Could you set down all of the data again, exactly as it stands?

(Supplied data begins)

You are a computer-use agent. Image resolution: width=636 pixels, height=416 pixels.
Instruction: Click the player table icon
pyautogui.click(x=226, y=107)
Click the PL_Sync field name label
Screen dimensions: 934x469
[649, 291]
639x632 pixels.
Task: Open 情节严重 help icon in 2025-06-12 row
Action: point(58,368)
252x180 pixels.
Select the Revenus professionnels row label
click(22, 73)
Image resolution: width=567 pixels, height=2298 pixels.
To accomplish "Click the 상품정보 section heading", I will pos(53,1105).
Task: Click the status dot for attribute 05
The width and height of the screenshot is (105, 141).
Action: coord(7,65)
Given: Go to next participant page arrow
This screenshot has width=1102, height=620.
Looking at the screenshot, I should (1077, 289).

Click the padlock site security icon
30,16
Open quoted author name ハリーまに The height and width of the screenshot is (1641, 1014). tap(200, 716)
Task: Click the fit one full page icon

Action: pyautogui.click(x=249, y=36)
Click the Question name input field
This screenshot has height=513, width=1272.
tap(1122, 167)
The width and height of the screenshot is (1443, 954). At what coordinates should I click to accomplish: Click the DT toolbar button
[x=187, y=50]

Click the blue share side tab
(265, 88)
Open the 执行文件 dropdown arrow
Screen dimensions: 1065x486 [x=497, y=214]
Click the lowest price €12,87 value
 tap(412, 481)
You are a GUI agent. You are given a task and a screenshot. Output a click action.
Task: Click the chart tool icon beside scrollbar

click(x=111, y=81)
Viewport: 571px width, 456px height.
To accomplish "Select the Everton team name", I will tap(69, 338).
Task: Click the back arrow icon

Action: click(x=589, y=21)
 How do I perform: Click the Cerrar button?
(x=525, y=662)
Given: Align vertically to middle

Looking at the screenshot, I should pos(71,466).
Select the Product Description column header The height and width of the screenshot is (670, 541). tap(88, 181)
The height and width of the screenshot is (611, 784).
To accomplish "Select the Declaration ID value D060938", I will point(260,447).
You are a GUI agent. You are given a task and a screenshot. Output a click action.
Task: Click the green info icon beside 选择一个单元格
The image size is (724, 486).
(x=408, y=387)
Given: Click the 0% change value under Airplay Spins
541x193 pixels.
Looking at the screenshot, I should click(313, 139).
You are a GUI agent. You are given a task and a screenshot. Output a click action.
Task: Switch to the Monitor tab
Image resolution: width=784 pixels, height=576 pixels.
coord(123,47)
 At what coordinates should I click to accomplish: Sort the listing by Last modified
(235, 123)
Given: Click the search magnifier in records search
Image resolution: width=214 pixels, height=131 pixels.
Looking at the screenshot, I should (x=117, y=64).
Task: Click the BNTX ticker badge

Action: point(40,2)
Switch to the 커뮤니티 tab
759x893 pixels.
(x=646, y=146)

(Supplied data ends)

Solved problem:
You are a computer-use agent. Image resolution: width=636 pixels, height=416 pixels.
Instruction: Click the player table icon
pyautogui.click(x=226, y=107)
Click the PL_Sync field name label
Screen dimensions: 934x469
[649, 291]
639x632 pixels.
Task: Open 情节严重 help icon in 2025-06-12 row
Action: point(58,368)
252x180 pixels.
Select the Revenus professionnels row label
click(22, 73)
Image resolution: width=567 pixels, height=2298 pixels.
To accomplish "Click the 상품정보 section heading", I will pos(53,1105).
Task: Click the status dot for attribute 05
The width and height of the screenshot is (105, 141).
Action: coord(7,65)
Given: Go to next participant page arrow
This screenshot has width=1102, height=620.
Looking at the screenshot, I should (1077, 289).

Click the padlock site security icon
30,16
Open quoted author name ハリーまに The height and width of the screenshot is (1641, 1014). tap(200, 716)
Task: Click the fit one full page icon

Action: pyautogui.click(x=249, y=36)
Click the Question name input field
This screenshot has height=513, width=1272.
tap(1122, 167)
The width and height of the screenshot is (1443, 954). At what coordinates should I click to accomplish: Click the DT toolbar button
[x=187, y=50]

Click the blue share side tab
(265, 88)
Open the 执行文件 dropdown arrow
Screen dimensions: 1065x486 [x=497, y=214]
Click the lowest price €12,87 value
 tap(412, 481)
You are a GUI agent. You are given a task and a screenshot. Output a click action.
Task: Click the chart tool icon beside scrollbar

click(x=111, y=81)
Viewport: 571px width, 456px height.
To accomplish "Select the Everton team name", I will tap(69, 338).
Task: Click the back arrow icon

Action: click(x=589, y=21)
 How do I perform: Click the Cerrar button?
(x=525, y=662)
Given: Align vertically to middle

Looking at the screenshot, I should pos(71,466).
Select the Product Description column header The height and width of the screenshot is (670, 541). tap(88, 181)
The height and width of the screenshot is (611, 784).
To accomplish "Select the Declaration ID value D060938", I will point(260,447).
You are a GUI agent. You are given a task and a screenshot. Output a click action.
Task: Click the green info icon beside 选择一个单元格
The image size is (724, 486).
(x=408, y=387)
Given: Click the 0% change value under Airplay Spins
541x193 pixels.
Looking at the screenshot, I should click(313, 139).
You are a GUI agent. You are given a task and a screenshot. Output a click action.
Task: Switch to the Monitor tab
Image resolution: width=784 pixels, height=576 pixels.
coord(123,47)
 At what coordinates should I click to accomplish: Sort the listing by Last modified
(235, 123)
Given: Click the search magnifier in records search
Image resolution: width=214 pixels, height=131 pixels.
Looking at the screenshot, I should (x=117, y=64).
Task: Click the BNTX ticker badge

Action: point(40,2)
Switch to the 커뮤니티 tab
759x893 pixels.
(x=646, y=146)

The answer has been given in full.